Completely agree. No code is great for simple CRUD apps but unfortunately, anything reasonably complex requires code. This is why we ended up building Appsmith which is an open source "low code" application builder. You can write custom JS code across the board & customize your application to build more complex apps. Makes getting started easy but also keeps you going for a long time.
Because a framework with components is just basic UI building blocks. There's a lot more that goes in building a full-fledged app. Layouts, page design, dynamic data, business logic etc. A low code builder like Appsmith helps devs orchestrate all of this much more easily.
I've used WYSIWYG UI dialog editors (mostly the one MSVS used to bundle with C# in... I wanna say 2012?) that maintain their entire state as somewhat-editible two-way code (so if I modified the code, at least within a constrained envelope, it would be reflected in the editor and remain WYSIWYG editable).
Does that count?
If so, I think the lesson is you need to keep the no-code side way, way less ambitious than is theoretically possible in order to keep everyone sane and you might actually have a useful tool that doesn't dig you into a big hole.
Definitely agree with you in terms of limiting functionality built on top of WYSIWYG UIs. 2 years ago I developed a non-trivial app using Retool and it became an unmaintainable spaghetti monster "code" base. (Side note: Retool was pretty solid, my application was just way too complex for it)
The result was I wasted 6 weeks of time when I should've just spent 2-3 days prototyping and then throw out the tool once I had a good idea of what we actually wanted.

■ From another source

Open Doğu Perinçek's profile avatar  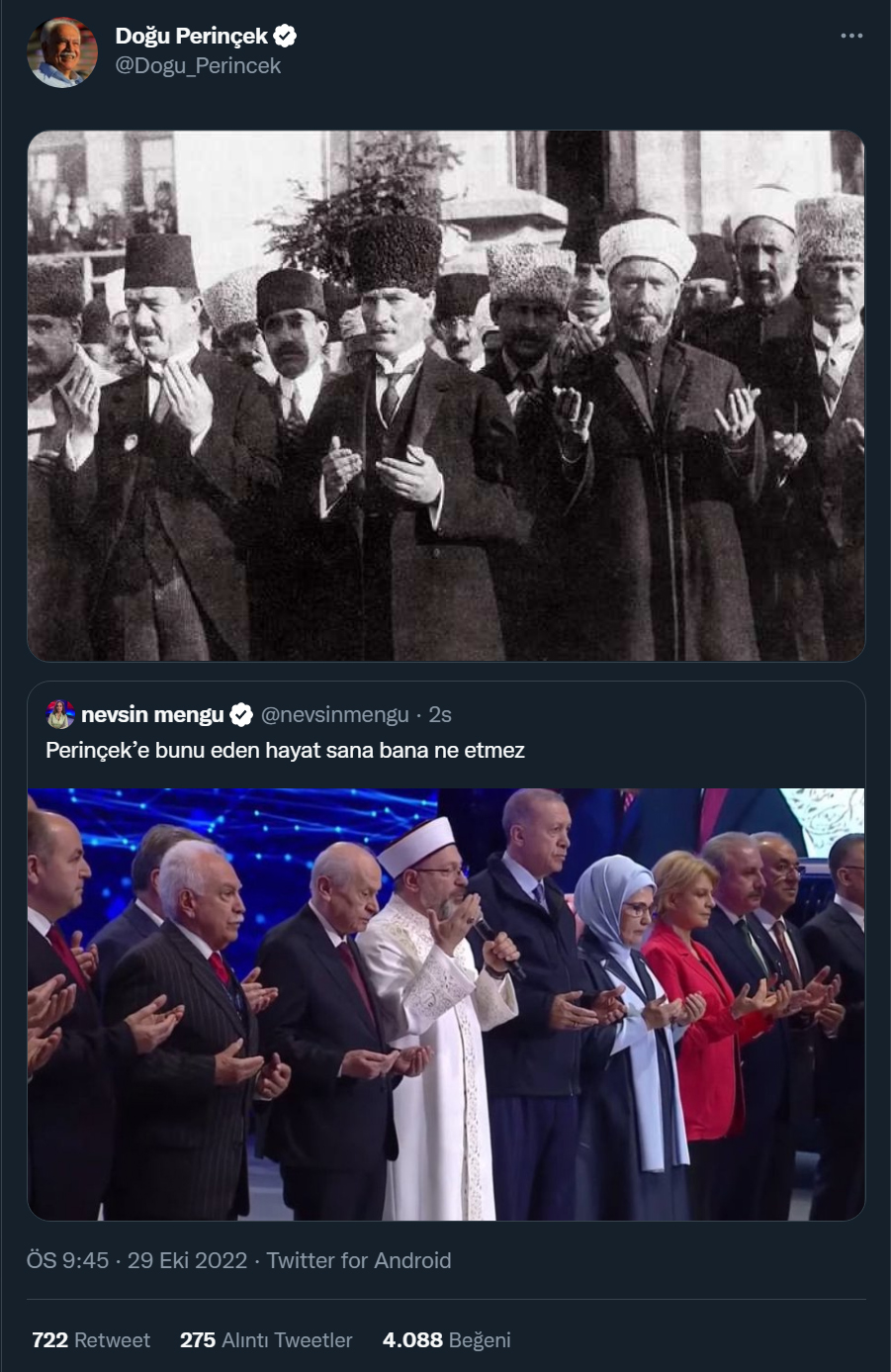[62, 51]
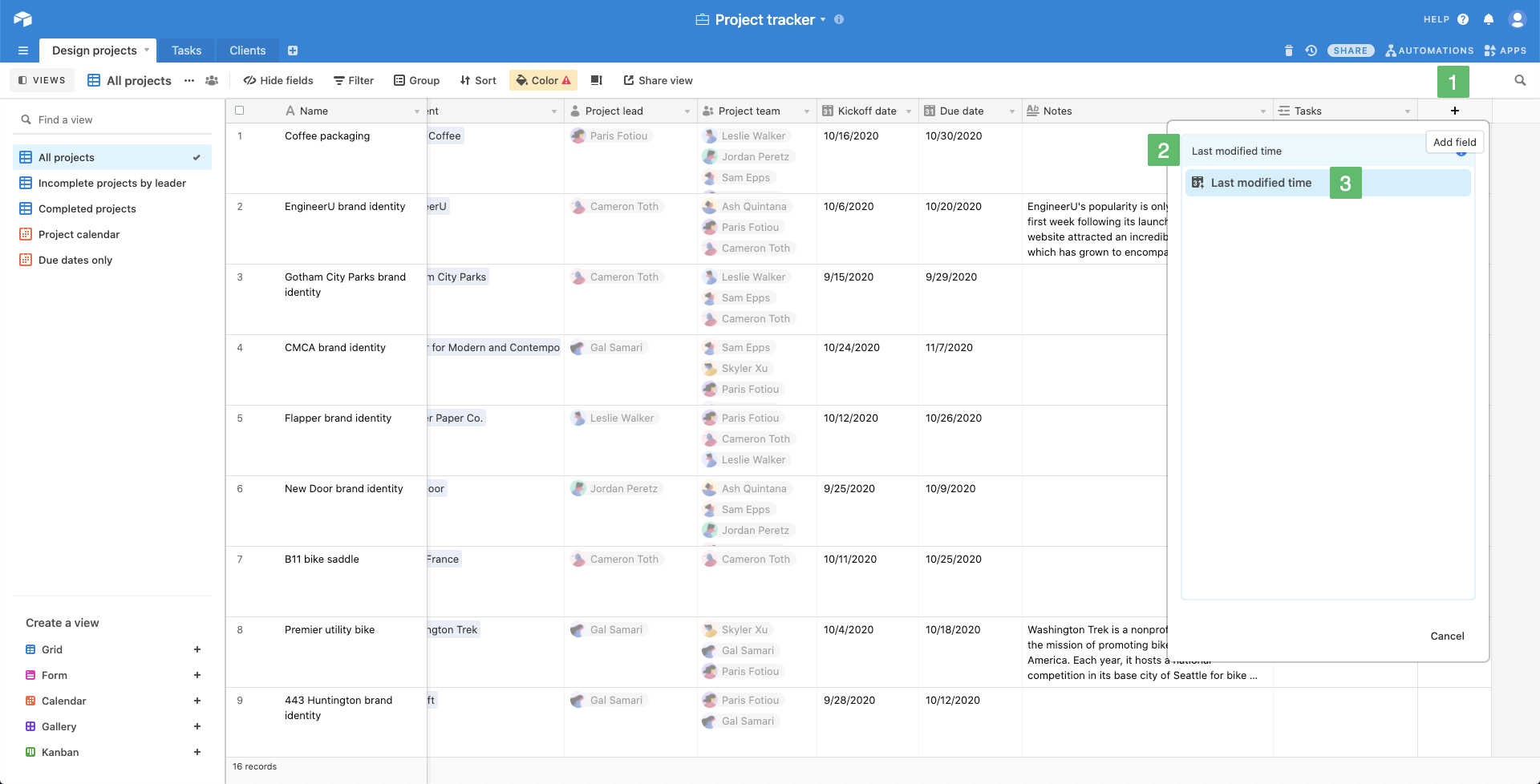Open the Due date column dropdown

(x=1011, y=111)
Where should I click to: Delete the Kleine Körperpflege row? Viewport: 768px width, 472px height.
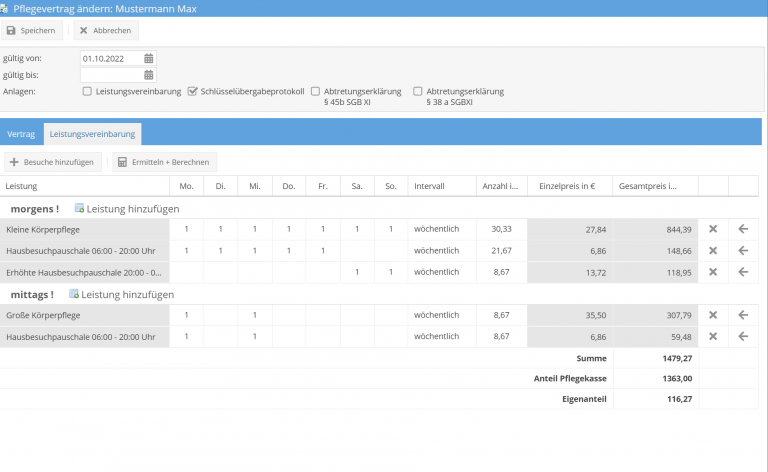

In the end if didn't matter since the project died anyways :/
PM at Retool, agreed this is hard problem. Like you said, most projects fail so Retool can help you validate and get to success or failure faster. But yeah totally agree that performance, making diffs cleaner, and code search are some things we’re really working on.
Yeah, I had similar experience with https://eclipse.dev/windowbuilder/ in java swing. You can use the drag and drop for most of it, and if you need to hand edit some code, it mostly works and is reflected in the gui tool.
I thought it was pretty productive and honestly sort of miss that kind of development
Mendix does allow this. It runs on JVM containers so from their own "action blocks" you can just say "Call Java action" and execute your code there. There is a java api that you can access from there. Pretty neat and that's how most plugins are built.
On the client side you can do something similar with javascript.
I worked with some platforms that does. However, those usually position themselves as a code generator more than a full application builder.
- Amplication: Last I checked, they allow defining data structure & endpoints etc. before exporting to Nest.js Boilerplate with niceties. They sync to a separate branch on GitHub, so you can use it alongside writing actual logic into the boilerplate, and merge new changes from Amplication to the main branch.
- Draftbit (React Native based Mobile App builder). The builder is not very great, they lack a bunch of features. They make up for this by allowing the developer to add custom JS code very easily. You can write your own Custom React element inside the editor, and with a little massaging things can fall into place. I'm not saying this approach should be abused, though. The team told us once that some of their big clients are mobile dev agencies that mostly just use the platform to Storyboard & bootstrap some UI before doing the actual logic in their own code.
- FlutterFlow (Mobile App builder). I'm biased because I'm still in the progress of helping a client fixing their mess on FlutterFlow. FlutterFlow's code output is really spaghetti. The developer UX on the builder is horrible, so in the end I still opt to eject and deal with the spaghetti code.
If your workflows are exposed to their UI using an API, you can get your workflows out.
Whether it’s worth it vs rebuilding them bespoke is a different question. Or you have to have an ETL layer between your SaaS vendor and whatever open source workflow runner you’d eject to.
Once you need something slightly complex, no-code becomes non-trivial. It requires serious commitment to learn all the techniques the designers came up with.
So most people who use these tools use them for for simple or short-lived apps and side projects, which they could now use web frameworks, but just want to try something new, because they know it's trivial.